Why won’t you show your face?
I feel you, watching me, when I’m with my friends. They laugh at old memories and I laugh too, to show them I’m OK. That I’m getting over it. But when my eyes slide away to the window, you’re outside in the dark, watching.
But you don’t show your face.
Why doesn’t your smile appear at the glass, or your frown. Or your unspoken recriminations? Why does it show only sky and faraway stars?
I forget to laugh and my friends notice my searching eyes. They gather close. Do I want to talk about it? No. Do I realise there was nothing I could have done? Yes, I realise that. Am I recovering? Yes, yes I am recovering. Every day, I feel a little better.
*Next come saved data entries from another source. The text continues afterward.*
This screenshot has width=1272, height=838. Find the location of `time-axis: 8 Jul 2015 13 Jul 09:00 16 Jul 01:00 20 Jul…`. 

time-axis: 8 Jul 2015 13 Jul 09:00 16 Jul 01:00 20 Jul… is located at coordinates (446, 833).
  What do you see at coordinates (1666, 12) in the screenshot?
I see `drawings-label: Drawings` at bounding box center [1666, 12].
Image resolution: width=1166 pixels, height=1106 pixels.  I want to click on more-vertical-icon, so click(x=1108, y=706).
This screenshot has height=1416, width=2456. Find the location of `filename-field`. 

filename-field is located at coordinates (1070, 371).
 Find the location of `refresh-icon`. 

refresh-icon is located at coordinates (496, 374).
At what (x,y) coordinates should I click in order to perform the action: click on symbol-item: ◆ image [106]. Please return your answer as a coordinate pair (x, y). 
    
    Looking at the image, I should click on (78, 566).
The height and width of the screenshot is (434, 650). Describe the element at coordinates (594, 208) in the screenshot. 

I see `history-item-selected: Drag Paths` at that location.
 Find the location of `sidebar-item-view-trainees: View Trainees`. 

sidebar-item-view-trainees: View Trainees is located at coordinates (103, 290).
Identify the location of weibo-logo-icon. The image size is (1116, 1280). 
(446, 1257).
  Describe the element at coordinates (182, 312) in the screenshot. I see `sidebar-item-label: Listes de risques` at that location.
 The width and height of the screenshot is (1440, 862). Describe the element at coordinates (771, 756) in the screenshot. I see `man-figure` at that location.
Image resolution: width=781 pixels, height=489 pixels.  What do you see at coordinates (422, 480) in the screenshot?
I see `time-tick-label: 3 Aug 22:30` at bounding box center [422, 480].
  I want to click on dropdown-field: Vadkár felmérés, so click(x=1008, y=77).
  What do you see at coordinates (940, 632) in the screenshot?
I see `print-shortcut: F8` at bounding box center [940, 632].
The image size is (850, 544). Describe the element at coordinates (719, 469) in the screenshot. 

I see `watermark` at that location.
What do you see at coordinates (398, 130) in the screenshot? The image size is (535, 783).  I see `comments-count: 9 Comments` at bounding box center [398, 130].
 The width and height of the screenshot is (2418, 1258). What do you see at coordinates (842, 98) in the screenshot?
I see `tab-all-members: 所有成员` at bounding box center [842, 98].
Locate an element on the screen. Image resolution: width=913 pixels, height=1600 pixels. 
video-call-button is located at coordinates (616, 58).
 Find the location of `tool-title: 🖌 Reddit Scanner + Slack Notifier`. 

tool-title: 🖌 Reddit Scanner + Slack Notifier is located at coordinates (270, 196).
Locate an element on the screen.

You watch me lie to my friends.
It’s time to go. Home. Empty house. Empty bed. Unopened letters with your name on them. Cards with my name on: Deepest Condolences.
You wait for me in the street, somewhere outside the splash of street lamps and the roving car headlights.
Do I want to share a taxi? No, I want to walk. It’s not far. I like to walk.
I like to hear your footsteps following.
But when I reach the end of the street, you’re so close that I turn, looking for your face, but find only shadows. I shout out, “Where are you?” but you don’t answer so I call, "Show your face!”
Teenage girls at the bus stop opposite shriek with delight. A window opens. A voice calls out. Do I have any idea what time it is?
Yes. It’s time to go. I know it’s not far.
It’s not far, up the stairs, hearing them creak behind me under your tread.
Not far from the stairs to the bathroom, where your shape curls in the rising steam.
Not far from the heart, to the arm, to the wrist and onward, through darkening waters, to where you stand watching me.
Until we are face to face again.
This is one of my favourites because I think it works well as a portrait of grief even if the 'ghost' isn't real. It was the first story to reveal my (apparent) obsession with staircases that creak when people walk up them.